Passei a tarde revisando uma tradução que fiz de um texto da teórica sul-africana Lesley Green para o Volume 2 do Mil Nomes de Gaia, que deve sair pela Machado nos próximos meses, e me peguei refletindo mais uma vez sobre a “cosmologia do cimento”. Foi nesse texto que tive meu primeiro contato com uma elaboração filosófica que deu contornos universais a algo que, num recorte local, para não dizer pessoal, sempre me tocou.
Falo da relação do brasileiro com o concreto. Um dia, andando a esmo com uma amiga pelas ruas da Lapa, em São Paulo, chamei a atenção dela para maneira como as casas da classe média baixa – falo das que ainda não foram substituídas por prédios, mas parecem estar à espera desse grande momento – se caracterizavam por uma espécie de aversão ao verde. Como se todo espaço disponível nos terrenos – não raro, muito exíguos – precisassem ser ocupados pela construção ou, pura e simplesmente, pelo concreto.
Especulando selvagemente, comecei a falar de como eu achava que aquilo parecia ter algo a dizer sobre a relação tensa do brasileiro urbano com sua herança rural – às vezes, uma herança quase arquetípica, pois já não tinha a ver com o gesto de migração do interior para os grandes centros: bastava ser filho ou neto desse gesto. Era obra dos herdeiros, enfim, do êxodo rural.

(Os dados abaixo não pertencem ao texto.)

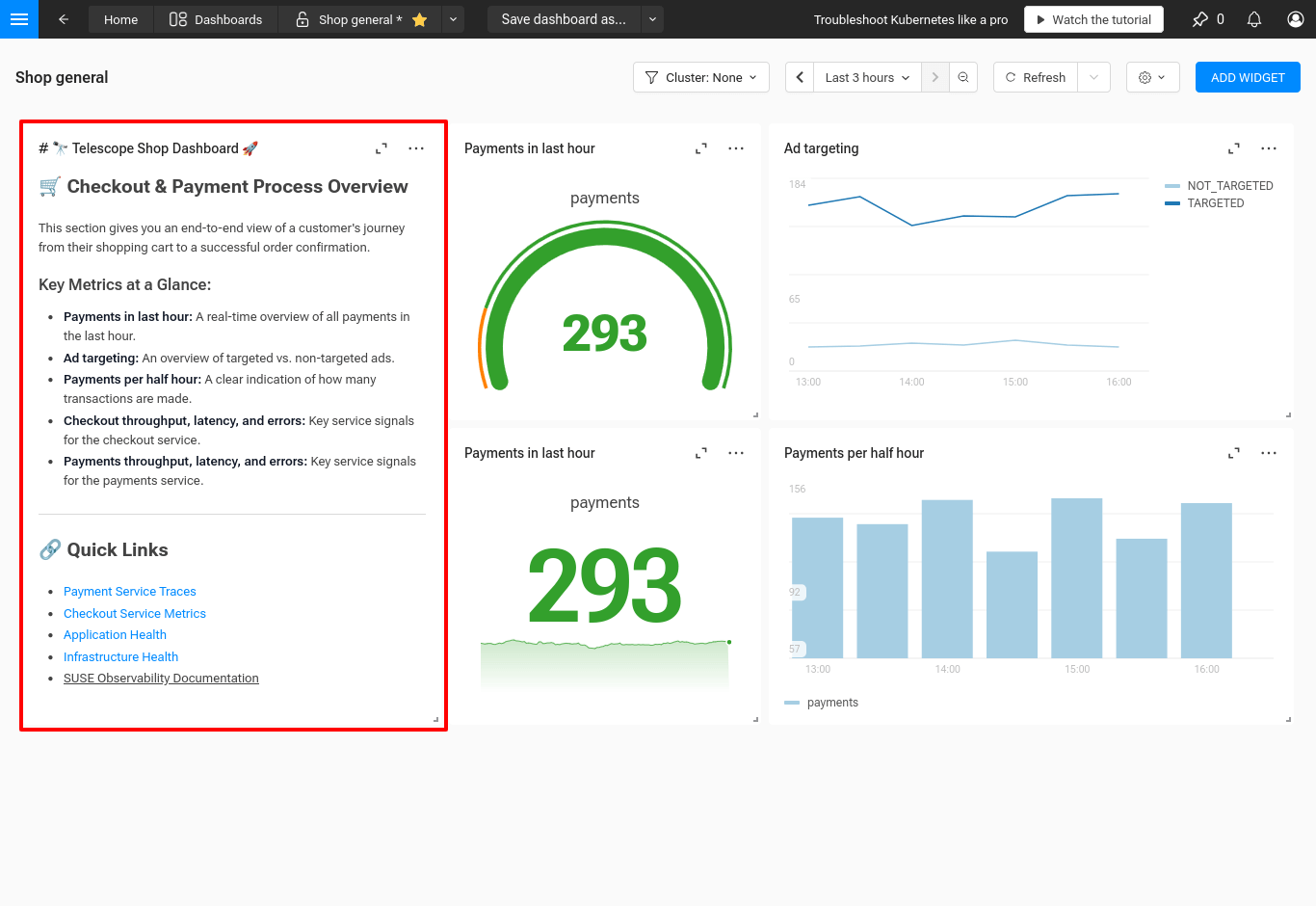The height and width of the screenshot is (906, 1316).
Task: Expand the Ad targeting widget fullscreen
Action: (x=1233, y=148)
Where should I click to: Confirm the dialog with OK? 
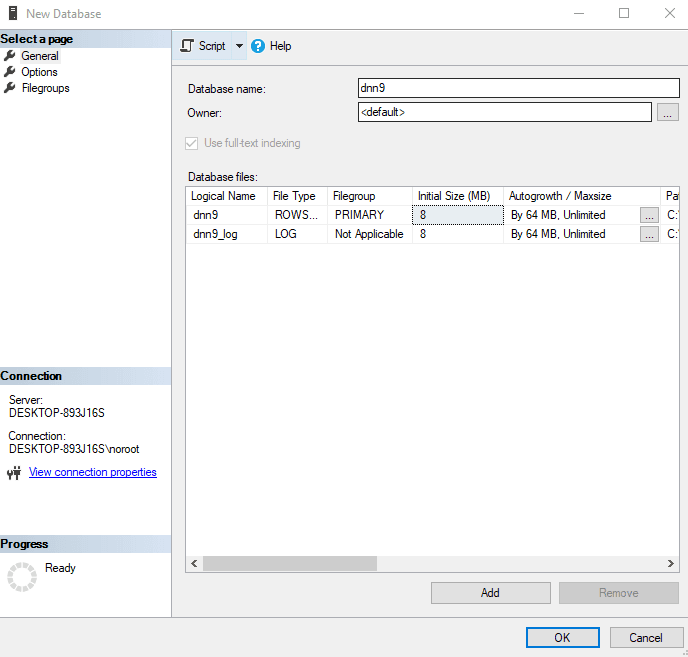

Falei sobre como o cimento estava associado, no imaginário de muita gente – o exemplo mais próximo era o do meu pai, mas isso se aplicava também a pais de amigos, a antigos vizinhos, a muita gente, enfim – ao progresso, à segurança, à limpeza. Era como se concretar – rebocar uma parede, botar um piso, erguer um muro, fossem maneiras de comunicar ao mundo uma melhoria de vida. Algo que talvez esteja implícito, inclusive, na famosa frase do “quando cheguei aqui, era tudo mato”.
O concreto é o antimato, na cultura brasileira. E sua presença não se limita aos grandes centros urbanos, mas se infiltra no sertão, na floresta, no semiárido, na zona da mata mineira. É como se antes mesmo da modernidade chegar – mesmo onde ela nunca chega –, o cimento chegasse primeiro, cumprindo o papel de de arauto (da tragédia).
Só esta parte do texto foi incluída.